Inge King’s sculptures are well-known and widely represented in various collections, especially in and around her native Melbourne. Her large Forward Surge at the Victorian Arts Centre and Sentinel on the EastLink Freeway spring immediately to mind. Then, of course, there are the major works at The University of Melbourne (Sun Ribbon), Heide Museum of Modern Art (Rings of Saturn), McClelland Sculpture Park and Gallery (Island Sculpture) and the National Gallery of Victoria (Rings of Jupiter III). An exhaustive listing is published in Emeritus Professor Sasha Grishin’s magisterial study: The Art of Inge King Sculptor of 2014. King’s mature work Pegasus of 1991, created at the age of seventysix, has a direct provenance and its unusual “windvane-like” format points to its extended sculptural significance. The visually striking steel sculpture has a beacon-like structure that uses a tripod base to support a series of forms suggesting the elongated mass of a body with an outstretched set of wings. The whole sits aloft a peak whose triangular outline is suggested by three large arcs. If the sculpture’s title is any guide the abstracted upper section of the sculpture may point to a link with the Greek myth of Pegasus, the winged horse upon the mountain of Helicon, a subject much favoured by the French artist Odilon Redon (1840-1916). Whatever the original ideational source, the sculpture’s three-dimensional format of held-aloft shapes atop a tripod base points to King’s later desire to “animate” and add “lift” to her sculptures during the early years of 2000, as exemplified by her contemporaneous Angel and Dance Series.

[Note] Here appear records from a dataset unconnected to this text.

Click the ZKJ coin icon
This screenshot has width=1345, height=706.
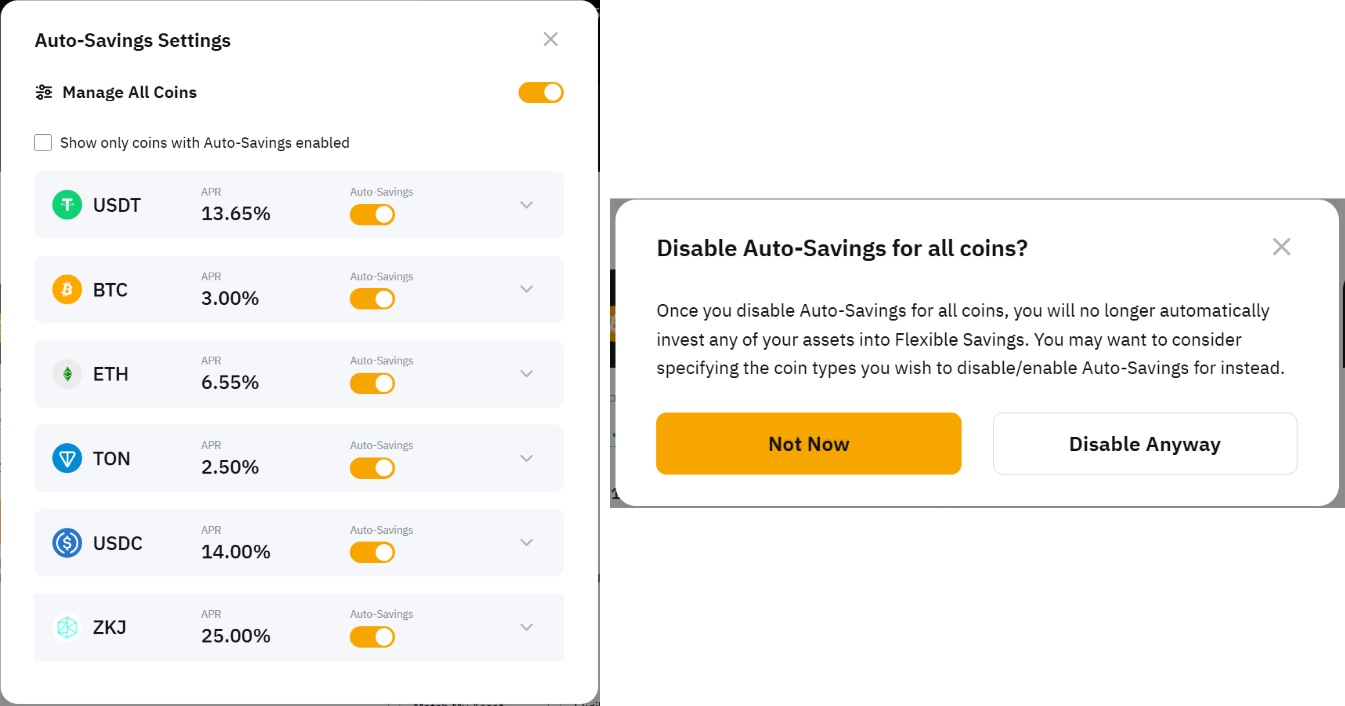coord(67,628)
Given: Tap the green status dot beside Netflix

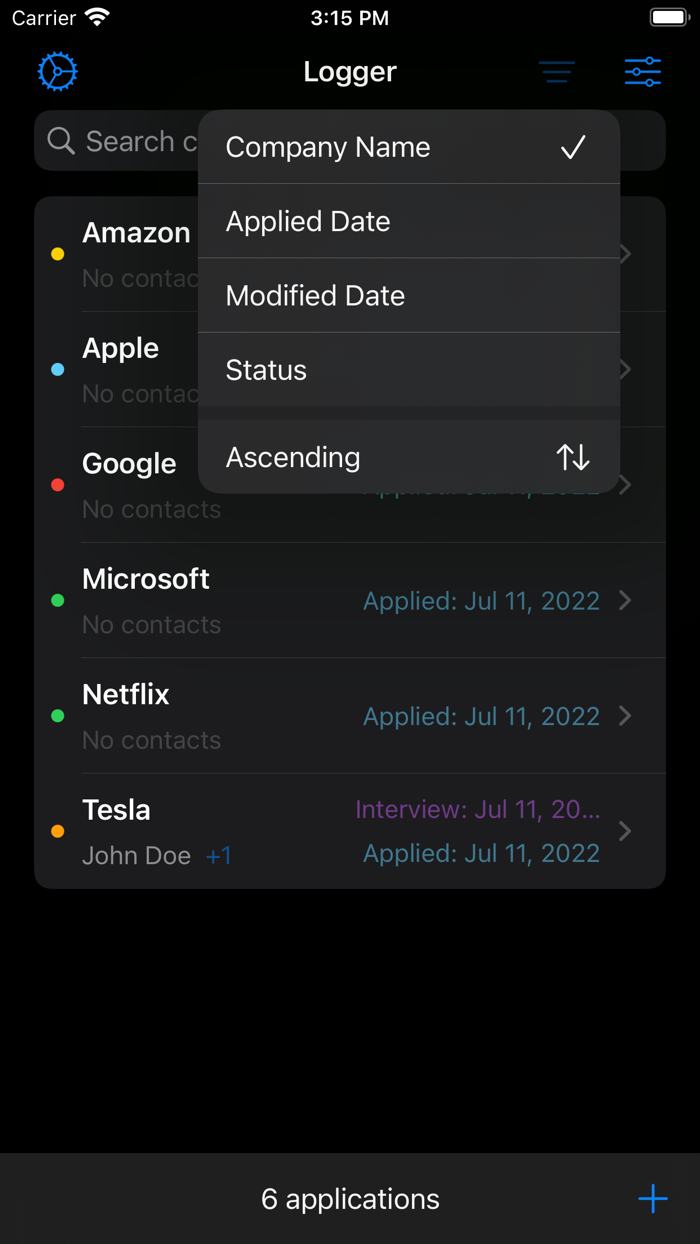Looking at the screenshot, I should point(57,715).
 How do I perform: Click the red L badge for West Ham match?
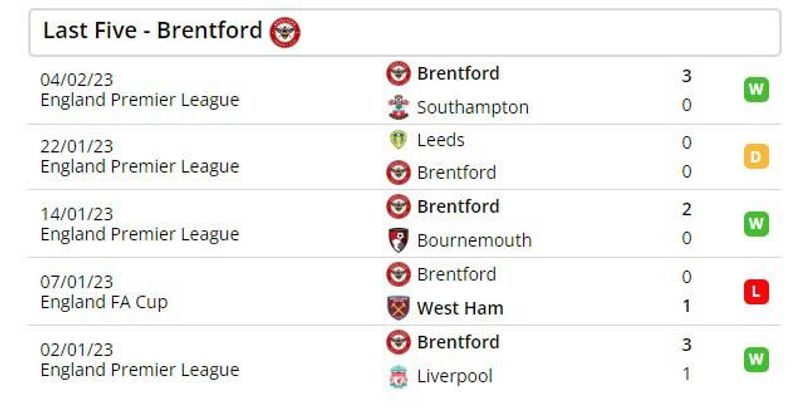756,292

If this is the credible case, the formal elements together with the arrested dynamism and gestalt of King’s Pegasus of 1991 may be seen as related to the overall “visual language” of Sentinel of 2000, her earlier and much-admired monumental commission (13 metres) for Melbourne’s EastLink Freeway.
Each of these two distinctive sculptures echo the transmutational processes that King’s creative mind so often employed. Considered in these ways, King’s Pegasus of 1991 presents as a rare and significant indicator of her main creative preoccupations during the early years of 2000; that is, how to combine cut-out forms and collage shapes into non-volumetric compositions that convincingly coax two-dimensional planar elements into three-dimensional masses.